The above analysis results indicated that there is a connection between local structure, liquid–amorphous phase transition, and HD for the bulk Fe. The analysis of the distribution of typical atoms also shows that mobile and immobile atoms tend to segregate into separate regions, i.e. low and high densities regions. Clearly, in the regions where local packing densities (immobile region) are higher, the motion of atoms is more difficult. A cooperative rearrangement of mobile atoms and their nearest neighbors might be related to form new mobile regions in liquid. Therefore, our studies are also consistent with obtained results in ref. 23–25, 30, 50 and 51.
Conclusion
In this study, a series of models of the liquid and amorphous Fe in a wide temperature range and ambient pressure has been successfully constructed by MD simulation.

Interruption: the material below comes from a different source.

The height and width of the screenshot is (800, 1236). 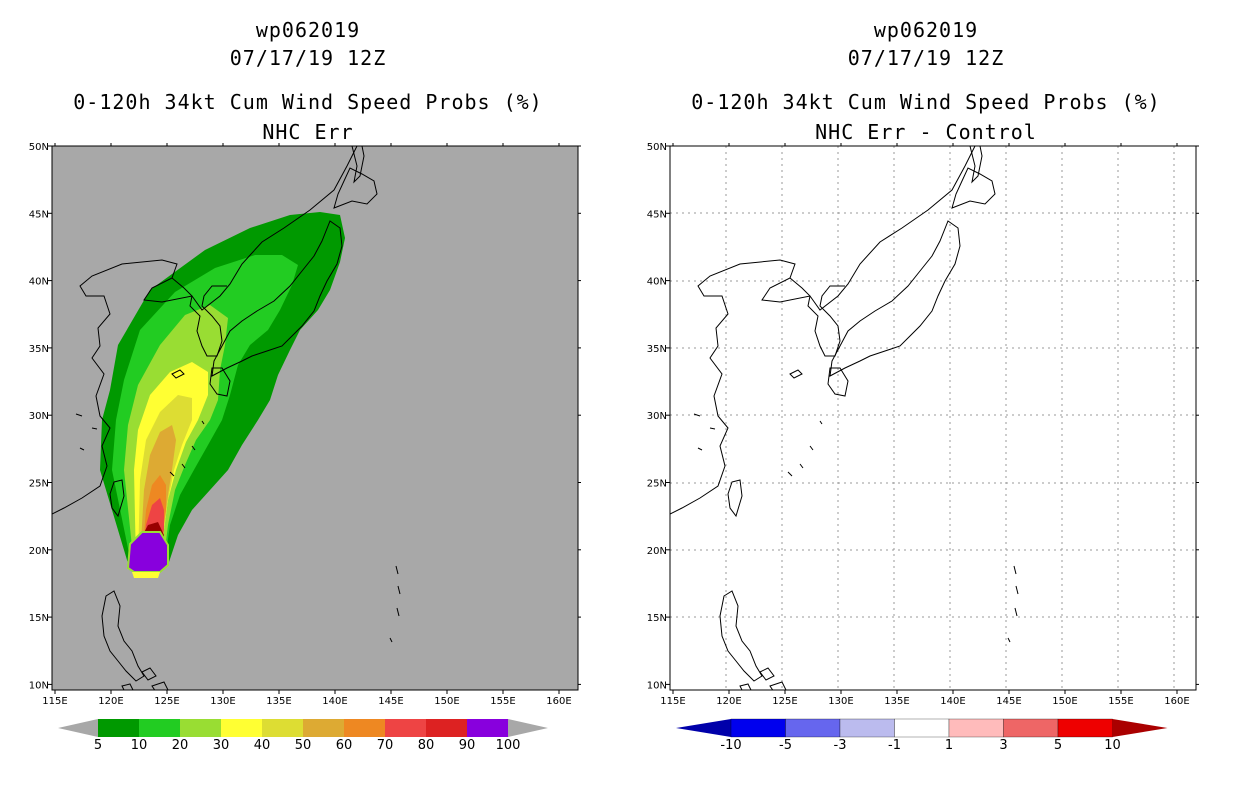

The structural analysis of obtained models shows that the position of the main peak of PRDF is almost unchanged with temperature, but the second peak of PRDF appears to split when the liquid transforms into an amorphous solid. The simplexes in the amorphous Fe are like ideal tetrahedrons, in contrast, they are strongly distorted tetrahedrons in liquid Fe. We determined the glass transition point in three different ways: the variation in the total energy, the ratio gmin/gmax, and C(3.35)/C(2.55) with temperature. The calculation shows a reasonable agreement between results obtained in different ways. In addition, we found that the splitting of the second peak of the PRDF is originated from the transformation of simplexes from distorted to ideal tetrahedron type, corresponding the material undergoes from liquid to amorphous state. We showed that the diffusivity in liquid Fe is realized by the activated ELDF which is strongly correlated at low temperatures. The diffusion constant is found to be a product of the rate of ELDF ξ and mean square displacement per ELDF δ. As temperature decreases, quantity δ rapidly decreases to zero and mainly contributes to the slow dynamics and DH near the glass transition point. This is a new model for slow dynamics and DH which is originated not from the percolation of immobile regions, but the correlation effect between ELDFs happening in liquid. A distinctive result of this research is that, for liquid Fe, the mobile atom clusters move during relaxation time and mobile atoms do not tend to leave their cluster. This also demonstrated the dynamics of liquid Fe in DH during relaxation time. This work suggests a technique to determine the liquid–amorphous phase transition temperature and dynamics heterogeneity of bulk metal.